デジタルナンバープレートについてお話する前に、そもそもなぜナンバープレートが必要なのか知っておく必要がありますね。ナンバープレートはその名の通り、車を番号化するためのものです。個人が所有する物の中では不動産の次に高いであろう自動車。そんな高くて危険な物が街をぞろぞろと走っているわけですから、番号を振り分けるのは非常に合理的です。しかし、デザイン面では非常に邪魔ですよね。車の美しさを半減させてしまっているというのは言い過ぎかもしれませんが、デザインを制限しているのは事実です。特に輸入車は相性が悪く、日本のナンバープレートをつけただけでダサく感じてしまうものです。そんな意見もありますから、ナンバープレートの必要性を改めて考えるべきでしょう。
自動車登録の証明
ナンバープレートが担う一番の役割はこれです。自動車というのは国に登録する必要があります。人も会社も飲食店も、同じように国に登録をします。それは国が管理する必要があるからです。一番は税金を管理するためですね。さらに、車は危険なものですから、「保安基準を満たしているか確認する」「事故を起こしたり、違反をした時に識別できる」必要があります。猟銃や刀剣と同じですね。また、犯罪にも利用されやすいですから、保管場所の確認や、犯罪グループが利用しづらくなるという役割もあります。少し難しいですが、身近なのはオービスによるナンバーの識別でしょうか。ナンバープレートは「速度違反自動取締装置」には欠かせないものです。
高速道路や駐車場での種別分け
登録自動車 軽自動車 自家用 事業用 自家用 事業用 白地に緑文字 緑地に白文字 黄色地に黒文字 黒地に黄色文字
これは副次的な役割ですが、ナンバープレートは自家用と事業用で色が違います。車のサイズによってもナンバープレートが異なるため、高速道路や駐車場ではナンバープレートを一目見ただけで適切な料金を判断できます。黄色ナンバー(軽自動車)なら高速道路料金が安くなりますし、駐車場では軽専用の区画に止めることができます。バイクであれば、ピンクナンバーの小型自動二輪車は高速道路を走れないので、目撃されれば一発で通報されます。このように、入り口でいちいち測定しなくても、ナンバープレートだけで種別を判断することができます。
バスやタクシーの違法営業防止
上記のように、事業用の車両には事業用のナンバープレートを付ける必要があります。つまり、「白タク」と呼ばれる白いナンバープレートをつけたタクシーはすぐに違法だと判断できます。バスも無料のシャトルバスや送迎バスは白ナンバー、市バスなどは緑ナンバーと分けられています。消費者は「なんか怪しいな」と判断することができるのです。
デジタルナンバープレートとは?
実は、すでに海外ではナンバープレートのデジタル化が進んでいます。わかりやすく、「デジタルナンバープレート」と呼びましょう。そのままですね。
アメリカの一部の州で試験運用、法律で認められた
このデジタルナンバープレート、「RPlate」はアメリカのシリコンバレーにあるスタートアップ企業「Reviver Auto」が開発しました。そして、そのRPlateに対応する法改正が行われています。使用できるのはミシガン州・カリフォルニア州・アリゾナ州。テキサス州やフロリダ州でも試験運用がされています。やはり、自動車で新しいサービスを始めるには法律が大きな壁となります。特に、ナンバープレートに関しては行政が管理していますし、データも膨大です。法整備やインフラ整備には多大なコストがかかりますし、権利問題も発生するでしょう。ナンバープレートで儲けている組織もありますからね。こうやって法改正が行われていくのは大きな一歩です。さすが自由の国アメリカですね。ナンバーの登録変更など、面倒な手続きもアプリ上で行うことができるというから驚きです。

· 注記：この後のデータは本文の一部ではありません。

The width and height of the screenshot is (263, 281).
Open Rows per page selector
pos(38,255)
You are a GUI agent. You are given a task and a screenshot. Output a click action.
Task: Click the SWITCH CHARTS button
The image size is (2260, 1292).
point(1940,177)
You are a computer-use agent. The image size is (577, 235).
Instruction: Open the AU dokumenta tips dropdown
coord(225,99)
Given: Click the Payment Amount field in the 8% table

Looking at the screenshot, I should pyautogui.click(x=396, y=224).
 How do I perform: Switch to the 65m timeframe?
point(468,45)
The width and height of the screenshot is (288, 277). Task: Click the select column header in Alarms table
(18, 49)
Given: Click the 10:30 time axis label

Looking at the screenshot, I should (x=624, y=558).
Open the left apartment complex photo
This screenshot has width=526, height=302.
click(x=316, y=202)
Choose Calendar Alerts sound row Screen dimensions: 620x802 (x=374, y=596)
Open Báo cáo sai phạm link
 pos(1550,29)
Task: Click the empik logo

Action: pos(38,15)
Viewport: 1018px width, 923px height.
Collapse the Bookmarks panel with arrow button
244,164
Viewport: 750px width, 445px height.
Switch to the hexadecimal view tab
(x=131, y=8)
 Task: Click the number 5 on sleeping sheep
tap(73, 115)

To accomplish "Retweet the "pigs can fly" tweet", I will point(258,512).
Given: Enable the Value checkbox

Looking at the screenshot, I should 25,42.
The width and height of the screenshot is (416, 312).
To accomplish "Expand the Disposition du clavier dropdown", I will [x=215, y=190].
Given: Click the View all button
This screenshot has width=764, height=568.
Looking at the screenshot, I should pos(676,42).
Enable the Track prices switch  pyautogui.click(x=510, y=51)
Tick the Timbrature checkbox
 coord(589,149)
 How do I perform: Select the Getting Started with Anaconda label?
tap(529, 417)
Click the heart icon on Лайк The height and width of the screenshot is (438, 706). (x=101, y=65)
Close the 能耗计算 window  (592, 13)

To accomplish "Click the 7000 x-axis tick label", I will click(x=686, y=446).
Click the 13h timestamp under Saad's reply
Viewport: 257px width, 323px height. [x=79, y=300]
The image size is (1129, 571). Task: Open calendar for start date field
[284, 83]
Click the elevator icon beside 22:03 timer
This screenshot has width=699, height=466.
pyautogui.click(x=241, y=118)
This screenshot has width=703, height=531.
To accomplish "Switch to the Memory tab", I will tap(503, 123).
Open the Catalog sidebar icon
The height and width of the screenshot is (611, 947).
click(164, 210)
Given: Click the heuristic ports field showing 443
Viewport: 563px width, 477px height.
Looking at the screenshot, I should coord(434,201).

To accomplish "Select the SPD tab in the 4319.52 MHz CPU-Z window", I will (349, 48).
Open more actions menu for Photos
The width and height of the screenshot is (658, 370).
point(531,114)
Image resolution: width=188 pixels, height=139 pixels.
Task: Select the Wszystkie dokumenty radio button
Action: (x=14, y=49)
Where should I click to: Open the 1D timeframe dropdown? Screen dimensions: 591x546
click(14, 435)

ディスプレイには「$NDHLP!(助けて!)」などの文字が表示可能
デジタルナンバープレートの大きな特徴は、ディスプレイであることです。強化されたガラスにタブレットのように映像を映し出します。番号や地名、有効期限などは当然表示されますし、盗難車であることを知らせるメッセージや後続車への挨拶を表示することもできます。また、ディスプレイの可能性は無限大で、駐車券や広告も表示可能です。季節ごとにデザインを切り替えたり、会社のロゴを表示することもできるかもしれませんね。金属の板からディスプレイに変わっただけでも考えられる機能はたくさんあります。
トラッキングや通行料の支払いもできる
デジタルナンバープレートはサーバーと繋がっていて、位置情報も判断できます。アプリ上で自分の車の位置を知ることもできますし、盗難を検知することもできます。また、日本で言うETCのような通行料決済機能も搭載しており、至れり尽くせりなプレートです。
日本で普及するのはまだまだ先か
そうなれば、日本でも普及していくのかと思いますが、なかなか怪しいように思います。アメリカで完全に普及すれば、日本の行政も使用を許可するしかありませんが、まだ随分と先の話になるのではないでしょうか。
ひと昔前のスマートプレート導入も延期
実は、日本でも2003年を目処にナンバープレートの電子化を行おうという動きがありました。ナンバープレートにICチップを埋め込み、そのデータを街頭のセンサーで読み取るもの。現在進んでいるコネクテッドカーの先代モデルと言えばわかりやすいでしょうか。ICチップを全ての車に埋め込めば、色々な応用ができます。車検データの読み取り、ナビ機能の精密化などなど。車の流れが全て可視化することができるので、公共交通機関は大助かりです。駐車場などでも車を識別して案内をすることができます。そんなスマートプレートもコストを理由に延期されています。
スマートプレートに搭載されるデータは車検証情報だけ
スマートプレートに搭載される予定だったデータは車検証情報だけでした。車検証情報も情報量は多いですが、デジタルナンバープレートのようにトラッキングもできませんし、使い道が狭すぎました。リアルタイムの走行距離やメンテナンス情報なども記録できればいいですが、まだまだでしたね。
膨大なデータを扱うことができるのか
デジタルナンバープレートが普及すれば、膨大なデータが街を走ります。しかし、それを整理し活用するインフラが整備されるのは何年も先の話です。また、セキュリティ面の問題もあります。ユーザーの位置情報や行動記録はデリケートなデータです。また、登録情報をハッキングされる可能性だってあります。車は目の前にあるのに、ネット上で所有者情報を書き換えられて、他人のものになってしまったり…。そういった犯罪は対策されますが、今までに色々なデータを流出させてきたお役所が管理できるのかという反発もあるでしょう。
ナンバープレート自体がなくなるのはもっと先
これは筆者の個人的な意見ですが、デジタルナンバープレートが普及するよりも前に、コネクテッドカーや自動運転が普及するでしょう。コネクテッドカーは、車がありとあらゆるものと通信を行い、走るスマホのようなるものです。車の情報、車検証情報や位置情報、メンテナンス情報や走行距離など。地図会社や通信会社、信号や他の車、歩行者とも繋がるのです。そうなればナンバープレートは必要なくなるのではないでしょうか。コネクテッドカーが普及するのは新たな通信規格5Gが普及する2020年以降です。遠い未来ではないですね。